Ganga Devi (1928 - 21 January 1991) was an Indian painter, considered by many as one of the leading exponents of Madhubani painting tradition. She is credited with popularizing the Madhubani painting outside India. She was born in 1928 in Mithila in the Indian state of Bihar in a Kayastha family and took to the traditional painting craft, specialising in the kachni (line drawing) style. She traveled abroad with her art and was a part of the Festival of India in the United States, which yielded a number of paintings under the title, America series, including Moscow Hotel, Festival of American Folk Life, and Ride in a Roller Coaster. The Government of India awarded her the National Master Craftsman Award and followed it up with the fourth highest civilian award of Padma Shri in 1984.

In the 1980s, Ganga Devi painted the famous mural Kohbar Ghar or bridal nuptial chamber at the Crafts Museum in Delhi. The Mural was painted over a period of three to four months while Ganga Devi was undergoing chemotherapy in a Delhi Hospital. The Mural was demolished as part of a renovation plan at the Museum in early 2015. A museum official told The Wire that Ganga Devi’s work was removed during renovation because it was deteriorating as the mud and paint were peeling off. The official assured that although recreating a kohbar ghar would be difficult, a new one would be created, possibly by Shanti Devi, a member of Ganga Devi’s family. The destruction has been heavily criticized as a case of indifference towards traditional arts.

== Early life ==
When Ganga Devi was still a child, she was handed her first brush by her mother, which was made of rice straw and a few threads drawn from the hem of her sari. Ganga Devi took soot scraped from the bottom of a cooking pot, or from the chimney of a hurricane lantern and used it as ink. It was a common practice to mix the soot with cattle urine, gum arabic dissolved in water, or sometimes even goat's milk. She learnt this from her cousin sisters and aunts, their mothers and grandmothers. Due to lack of paper in the village, she used to practice on a canvas made from the pages of her school notebook that were often glued onto cloth.

== Career ==
Ganga Devi got selected for the "Festival of India in US". She represented Indian art form in Russia and Japan. She narrated all her experiences through paintings, after which she was honored with the a National Award for Crafts by the Indian Government.

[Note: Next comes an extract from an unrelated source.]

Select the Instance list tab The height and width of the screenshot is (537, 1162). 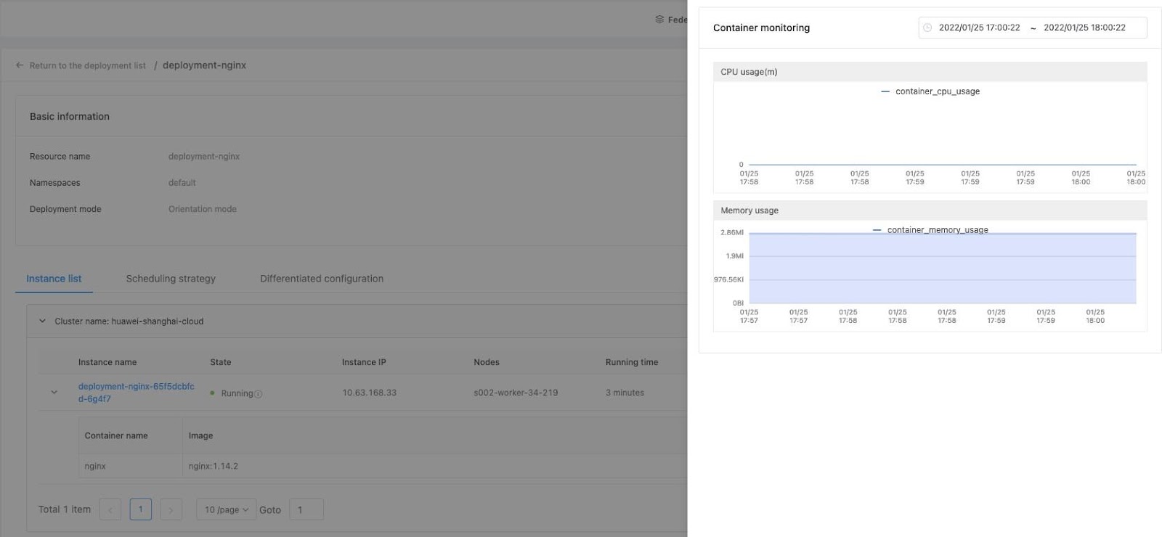54,279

When Ganga Devi was detected with cancer, in the 1980s, she could not go back to Mithila as she was prescribed regular Chemotherapy.

== Notable Work ==

Source:

=== Ramayana Paintings ===
She created a series of paintings depicting the famous Indian epic, the Ramayana, employing a palette of subtle colors.

=== Manav Jivan (Life of Mankind) series ===
In this series, she painted the detailed lifecycle of a rural woman.

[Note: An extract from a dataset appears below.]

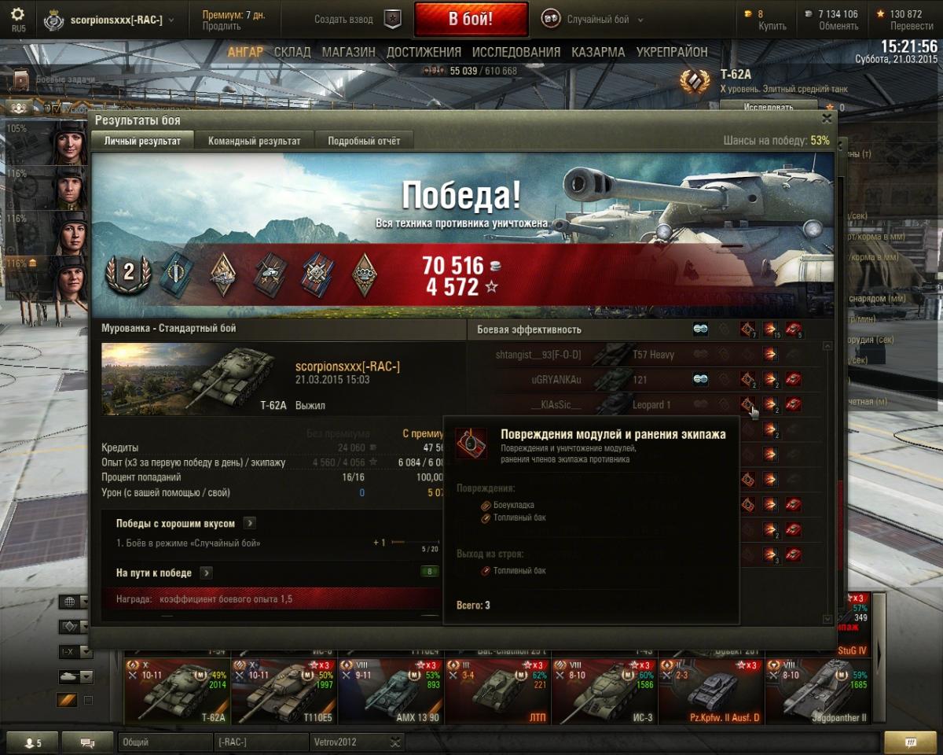Open the ИССЛЕДОВАНИЯ menu
943x755 pixels.
tap(516, 52)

=== Artwork inspired from USA ===
When Ganga Devi traveled to the US, she translated her experiences into paintings. It was a series of her observations.

== Personal life ==
Ganga Devi's married life was tormented. She was abandoned by her husband, as she could not conceive a child. He married another woman, to whom she lost everything. However, her life changed when she was commissioned by a French art collector to create several paintings, a collaboration that marked the beginning of a significant expansion in her career.